» **Required action**
Retype the lines from the one containing "The height and" through the last line of the entries below, exactly and in full, omitting every image.

» **Input data**
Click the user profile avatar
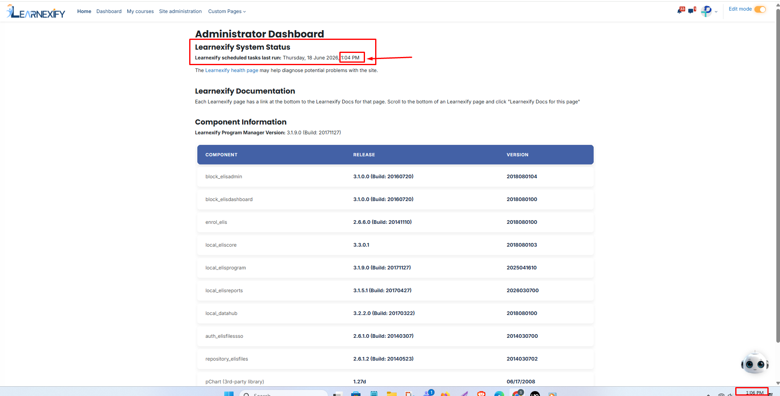780x396 pixels. (x=706, y=11)
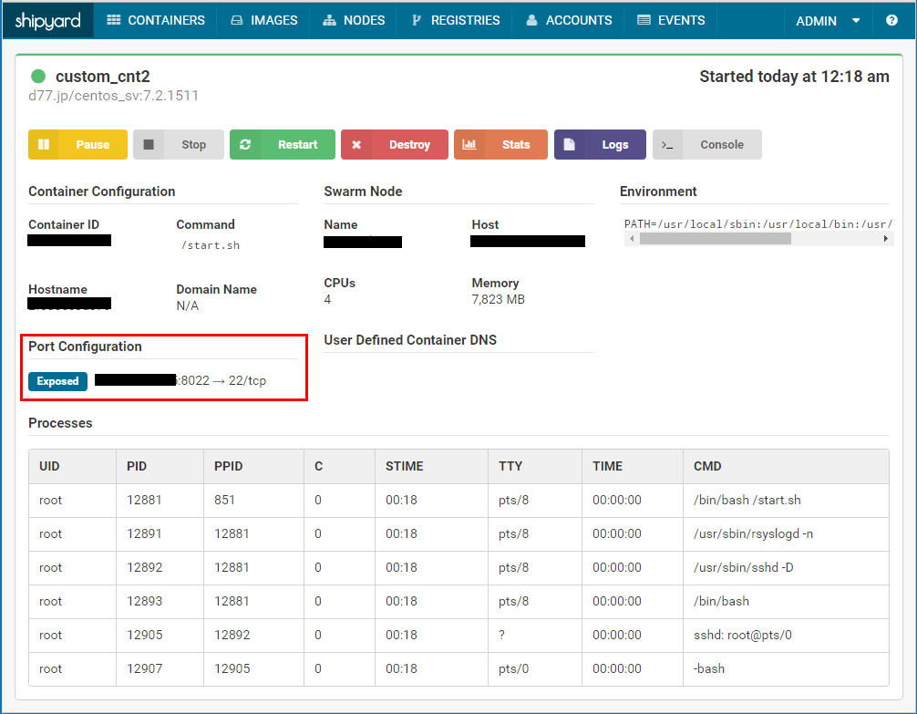Image resolution: width=917 pixels, height=714 pixels.
Task: Click the stop square icon
Action: (149, 144)
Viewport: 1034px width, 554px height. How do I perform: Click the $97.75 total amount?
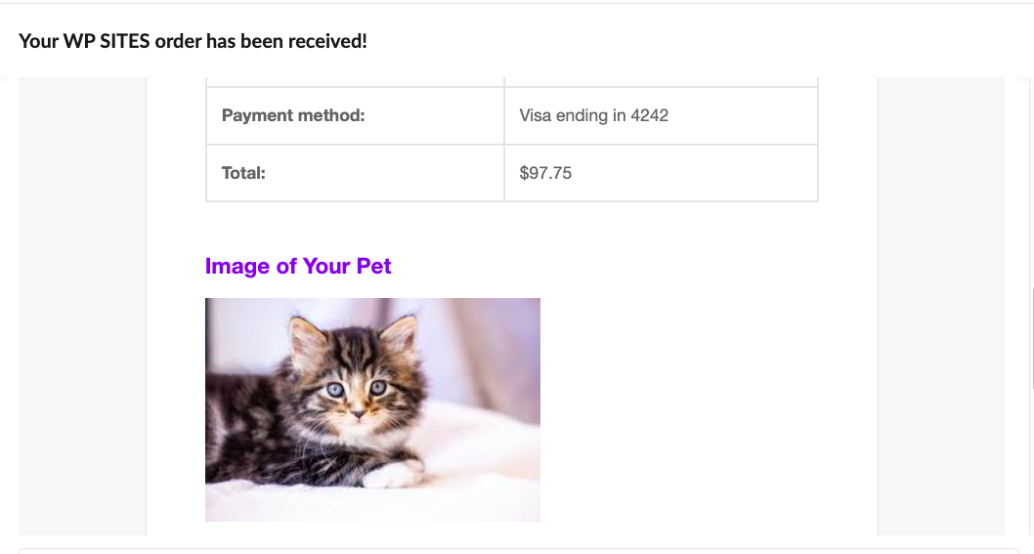pos(545,173)
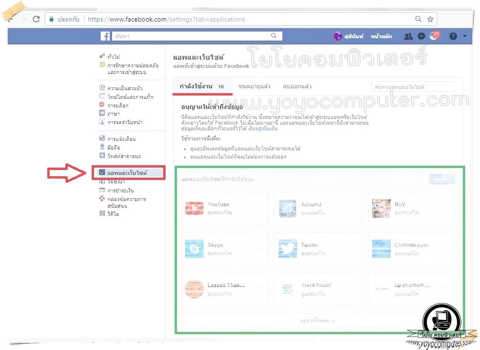The width and height of the screenshot is (480, 350).
Task: Open friend requests icon in header
Action: click(408, 36)
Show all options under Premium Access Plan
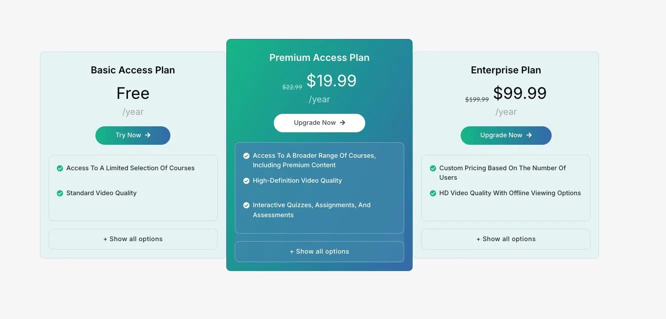The width and height of the screenshot is (666, 319). tap(319, 251)
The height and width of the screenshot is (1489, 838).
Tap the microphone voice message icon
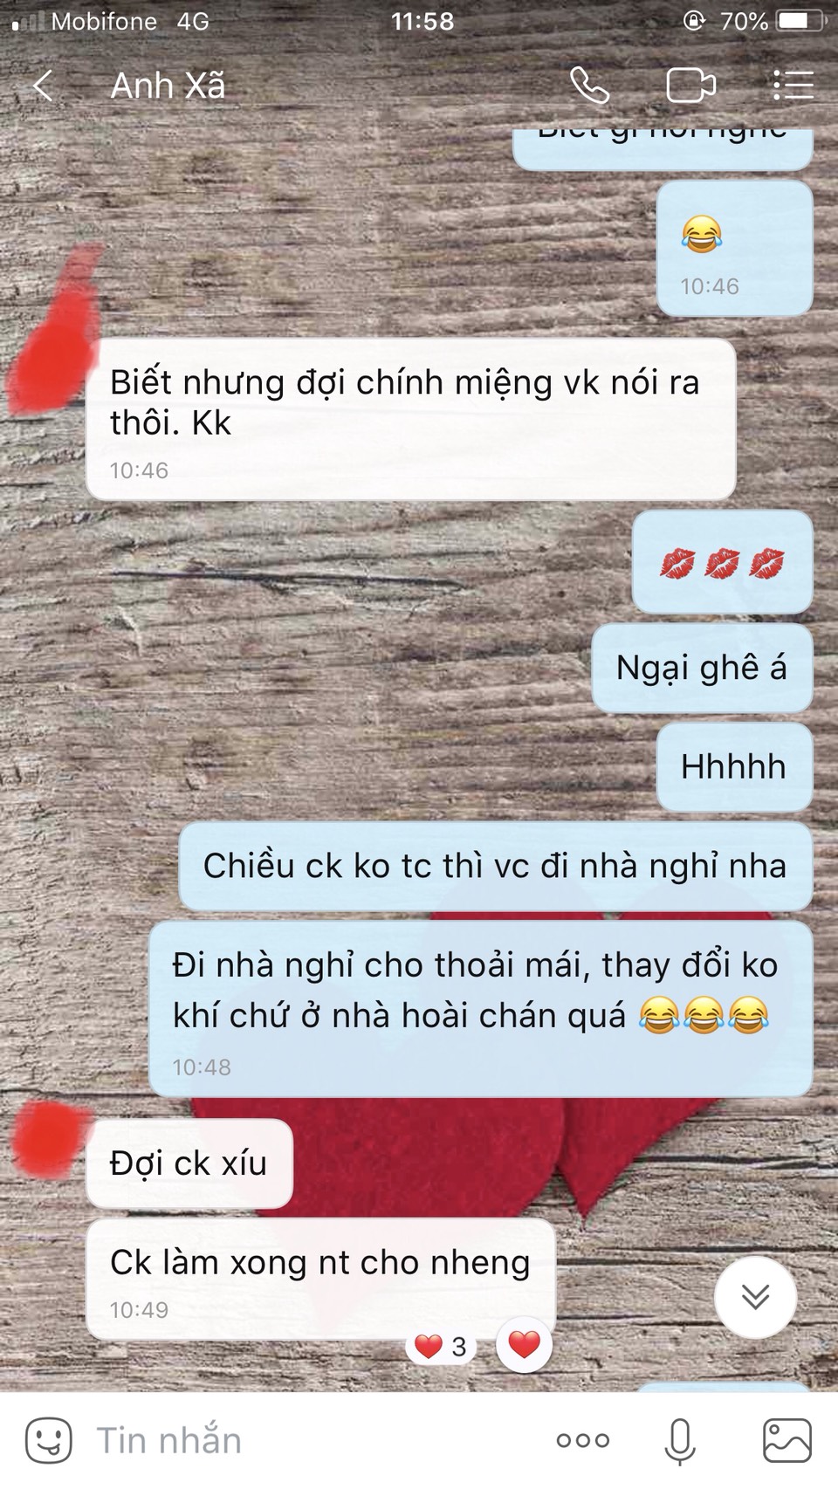click(x=680, y=1441)
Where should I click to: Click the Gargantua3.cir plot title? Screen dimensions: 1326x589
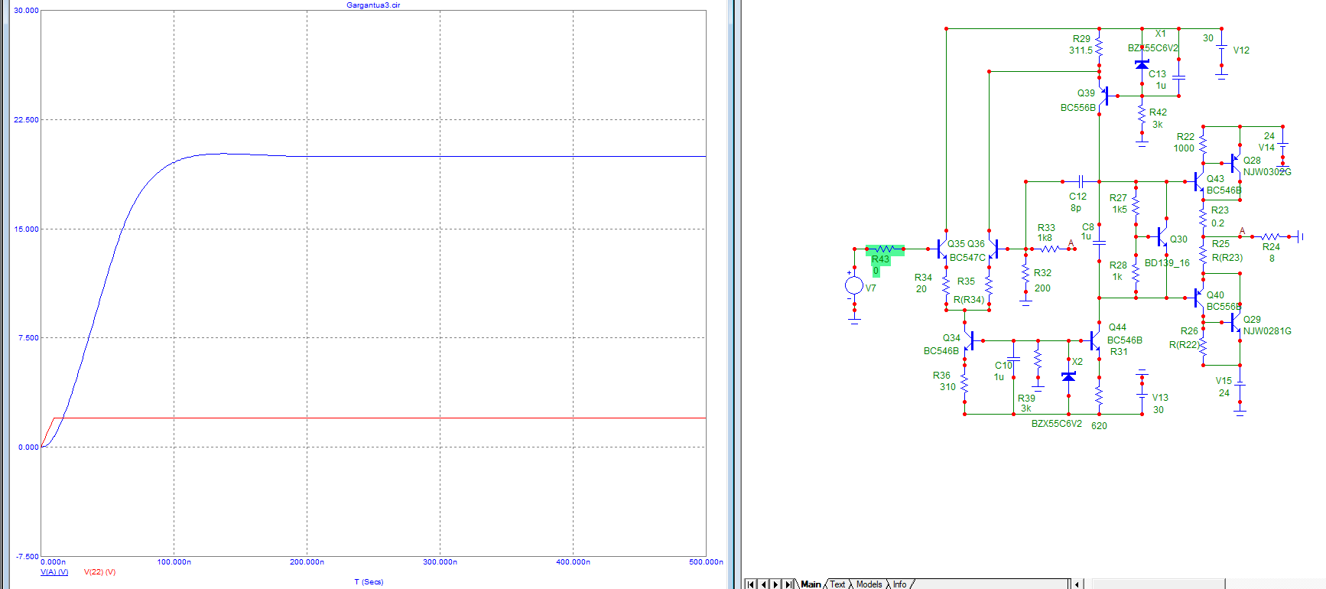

» **Response area**
The height and width of the screenshot is (1489, 838).
Tap the microphone voice message icon
click(x=680, y=1441)
Where should I click to: Click the Gargantua3.cir plot title? Screen dimensions: 1326x589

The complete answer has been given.